Herbal tea for inducing sweat and relieving internal heat is suitable for the people who suffer from excessive internal heat. Its ingredients include honeysuckle, chrysanthemum and wild Tuckahoe, appropriate for summer drinking. Since most of herbs are cold in drug property, drinking too much will harm to the spleen and stomach, especially for people who lack of vital energy and are easily to feel cold. At first, the stores classified herbs and packed them into small packages to meet customersa€™ different needs, and then concocted herbal tea was sold at stores with very low price.
With the annual output of 2 million tons, herbal teas are exported to about twenty countries including the USA, Canada, Australia, Japan and France. Herbal tea culture is an embodiment of Lingnan culture, just like Guangzhou this big city which is magnanimous to many alien things at the same time gradually changes them unawares.

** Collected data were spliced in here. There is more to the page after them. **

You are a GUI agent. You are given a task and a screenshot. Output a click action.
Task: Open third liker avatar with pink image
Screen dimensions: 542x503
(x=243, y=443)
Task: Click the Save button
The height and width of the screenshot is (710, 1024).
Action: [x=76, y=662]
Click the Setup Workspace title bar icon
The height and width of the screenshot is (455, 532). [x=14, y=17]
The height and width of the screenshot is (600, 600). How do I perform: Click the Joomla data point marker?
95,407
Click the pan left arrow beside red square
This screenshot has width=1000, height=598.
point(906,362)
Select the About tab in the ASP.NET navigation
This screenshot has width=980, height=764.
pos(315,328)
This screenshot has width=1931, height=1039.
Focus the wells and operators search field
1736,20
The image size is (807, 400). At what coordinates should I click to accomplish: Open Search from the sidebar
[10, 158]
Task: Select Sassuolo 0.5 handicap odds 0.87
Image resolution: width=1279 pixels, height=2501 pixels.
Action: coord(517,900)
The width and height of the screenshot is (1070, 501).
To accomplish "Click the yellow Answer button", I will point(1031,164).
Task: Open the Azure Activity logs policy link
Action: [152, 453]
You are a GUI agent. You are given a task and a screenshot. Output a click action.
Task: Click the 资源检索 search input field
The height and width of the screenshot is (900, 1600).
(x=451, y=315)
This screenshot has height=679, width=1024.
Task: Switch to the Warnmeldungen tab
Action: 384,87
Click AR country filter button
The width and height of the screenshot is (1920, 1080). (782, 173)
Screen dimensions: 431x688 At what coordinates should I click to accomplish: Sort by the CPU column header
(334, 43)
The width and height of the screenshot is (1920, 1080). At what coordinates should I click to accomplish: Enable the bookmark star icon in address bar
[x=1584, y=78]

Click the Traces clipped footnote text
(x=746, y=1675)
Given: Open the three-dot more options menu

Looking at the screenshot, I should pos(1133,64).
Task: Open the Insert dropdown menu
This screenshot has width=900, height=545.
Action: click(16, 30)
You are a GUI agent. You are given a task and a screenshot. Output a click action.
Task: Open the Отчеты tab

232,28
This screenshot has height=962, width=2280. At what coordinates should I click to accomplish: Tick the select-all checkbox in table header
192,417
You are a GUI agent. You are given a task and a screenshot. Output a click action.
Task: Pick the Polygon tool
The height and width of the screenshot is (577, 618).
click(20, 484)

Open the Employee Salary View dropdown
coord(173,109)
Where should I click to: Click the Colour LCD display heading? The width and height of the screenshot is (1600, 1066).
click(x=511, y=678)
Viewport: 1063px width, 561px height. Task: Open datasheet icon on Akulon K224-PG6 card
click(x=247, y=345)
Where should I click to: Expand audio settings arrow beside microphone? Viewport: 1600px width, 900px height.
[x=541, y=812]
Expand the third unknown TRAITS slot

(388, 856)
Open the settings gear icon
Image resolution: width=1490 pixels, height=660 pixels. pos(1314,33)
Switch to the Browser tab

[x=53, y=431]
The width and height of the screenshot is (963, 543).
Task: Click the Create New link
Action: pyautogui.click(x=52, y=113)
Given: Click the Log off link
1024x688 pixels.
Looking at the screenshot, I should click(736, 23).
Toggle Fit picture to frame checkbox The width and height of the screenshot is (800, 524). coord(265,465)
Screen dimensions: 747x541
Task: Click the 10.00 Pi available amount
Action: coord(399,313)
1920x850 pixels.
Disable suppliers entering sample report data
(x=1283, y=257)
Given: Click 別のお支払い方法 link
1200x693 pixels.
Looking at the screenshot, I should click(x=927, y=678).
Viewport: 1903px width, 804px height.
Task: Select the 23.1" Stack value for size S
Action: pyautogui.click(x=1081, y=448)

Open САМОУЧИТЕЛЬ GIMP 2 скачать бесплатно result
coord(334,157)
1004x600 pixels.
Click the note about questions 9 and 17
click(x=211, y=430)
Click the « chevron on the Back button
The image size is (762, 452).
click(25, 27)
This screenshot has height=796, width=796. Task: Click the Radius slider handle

Direct experience taught them which plants were toxic, which ones imparted strength and sustained life, and which had special healing qualities. Thirty herbs, mostly tonics, account for more than 50 percent of this figure, with licorice topping the list at 86,000 tons. The human body is regarded as an organic entity in which the various organs, tissues, and other parts have distinct functions but are all interdependent. Medicinal herbs of honeysuckle, chrysanthemum, scutellaria are the main ingredients of this herbal tea, which is appropriate for drinking in Spring, Summer and Autumn.
Therefore, women in the menstrual period, children and the old people are unsuitable to drinking herbal teas. Since herbal tea tastes bitter, some herbal stores offer preserved orange peel to customers for free to ease the bitter flavor. When you are gradually accustomed to live in a Cantonese way, you will find that drinking herbal tea has become part of your daily life just like the Lingnan culture influences you unconsciously. Even many people who leave Guangdong for a long time still cherish the memory of different herbal teas. Germination is delayed in the second seed until the following year, giving each fruit capsule two years to yield viable plants. These alkaloid reactions are dose-dependent, where both compounds have been isolated and used in high doses for weight loss or other non-TCM applications.